## SUPPLIED ENTRIES
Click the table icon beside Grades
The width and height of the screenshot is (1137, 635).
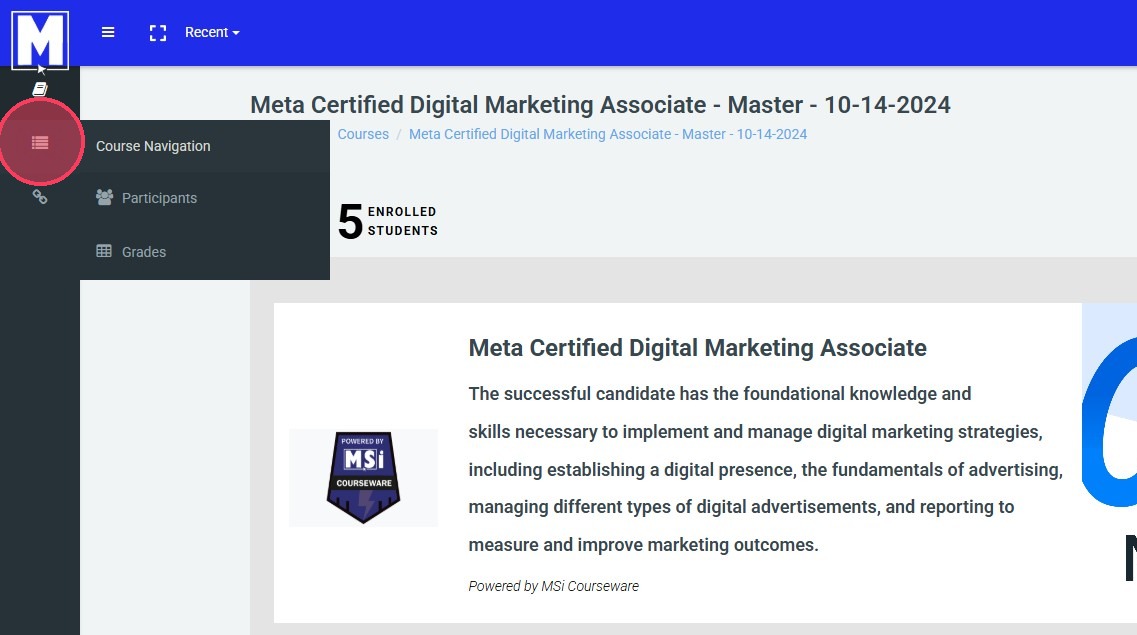click(104, 251)
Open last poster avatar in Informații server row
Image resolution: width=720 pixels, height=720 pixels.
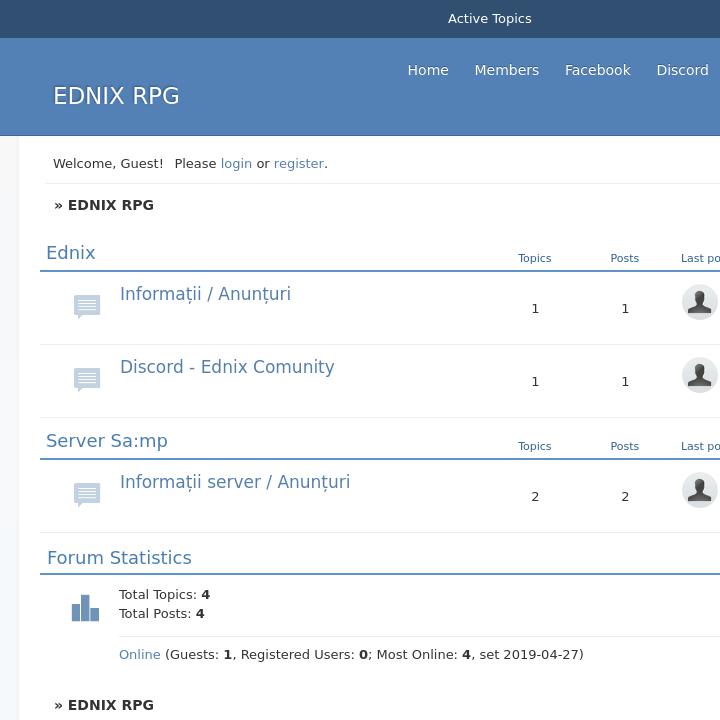pyautogui.click(x=699, y=490)
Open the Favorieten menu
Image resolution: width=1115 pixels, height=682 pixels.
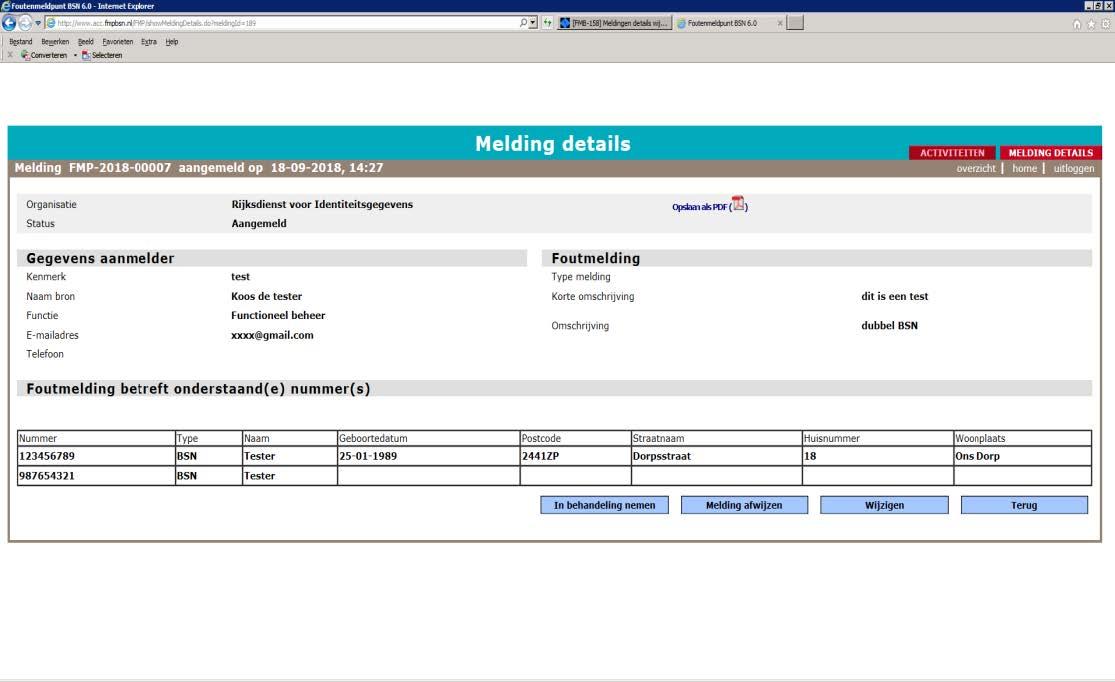[121, 42]
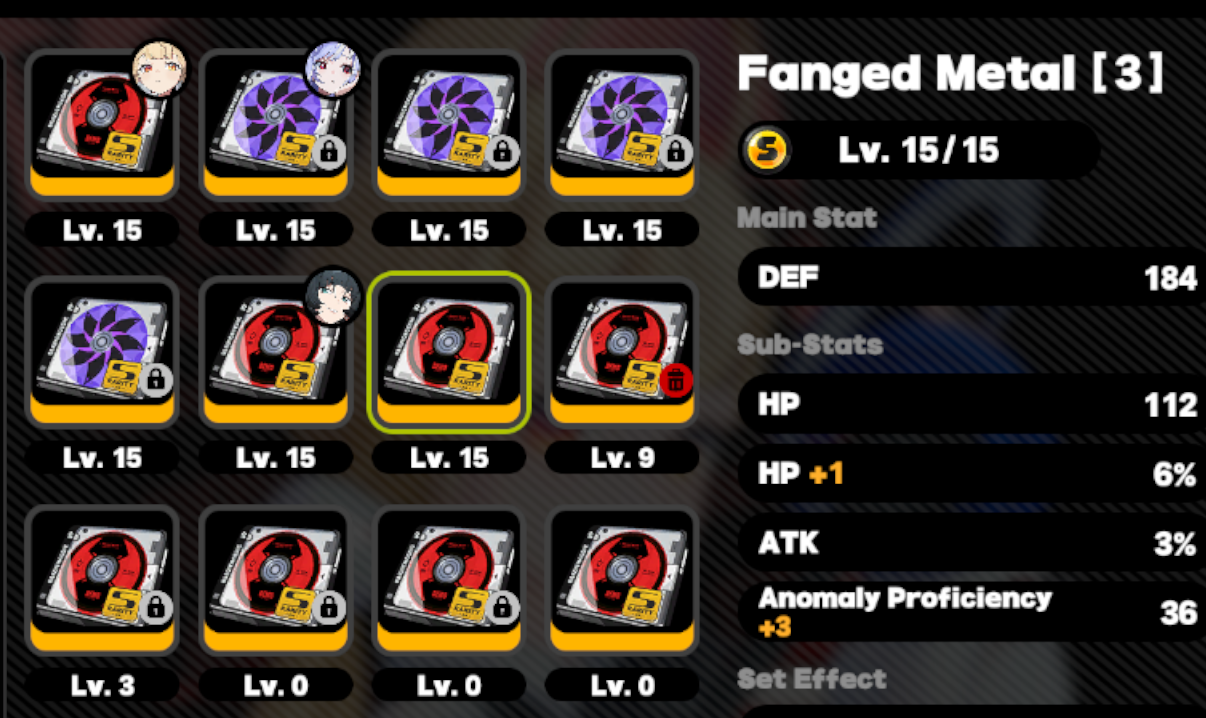Select the red disc equipped by blonde character
The image size is (1206, 718).
tap(102, 126)
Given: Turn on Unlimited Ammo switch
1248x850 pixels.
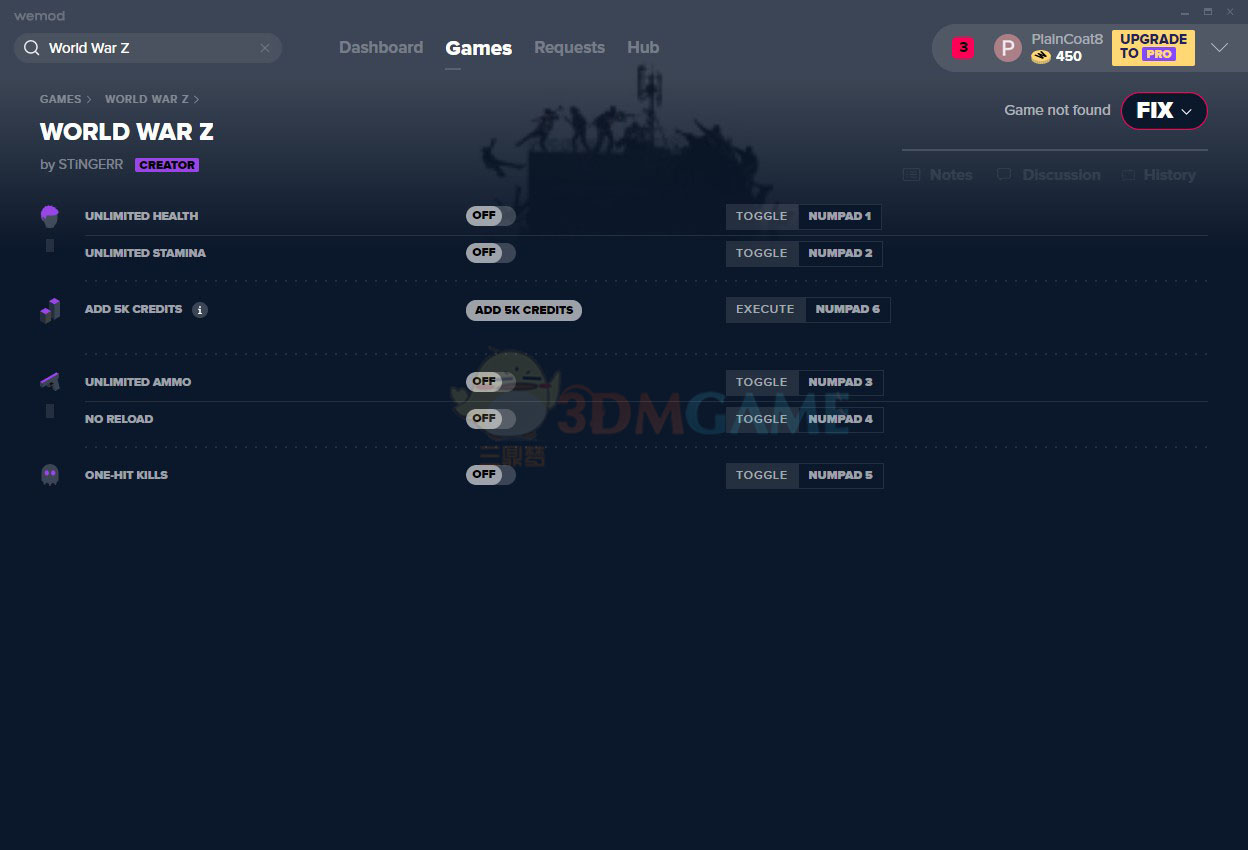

## ABOUT THIS EXERCISE
Reproduce the lines above letter for letter. The pictures stay behind.

## SOLUTION TO THIS TASK
Click the table icon beside Grades
The width and height of the screenshot is (1137, 635).
click(104, 251)
Open last poster avatar in Informații server row
Image resolution: width=720 pixels, height=720 pixels.
pyautogui.click(x=699, y=490)
Open the Favorieten menu
Image resolution: width=1115 pixels, height=682 pixels.
[121, 42]
Select the red disc equipped by blonde character
The image size is (1206, 718).
tap(102, 126)
Given: Turn on Unlimited Ammo switch
1248x850 pixels.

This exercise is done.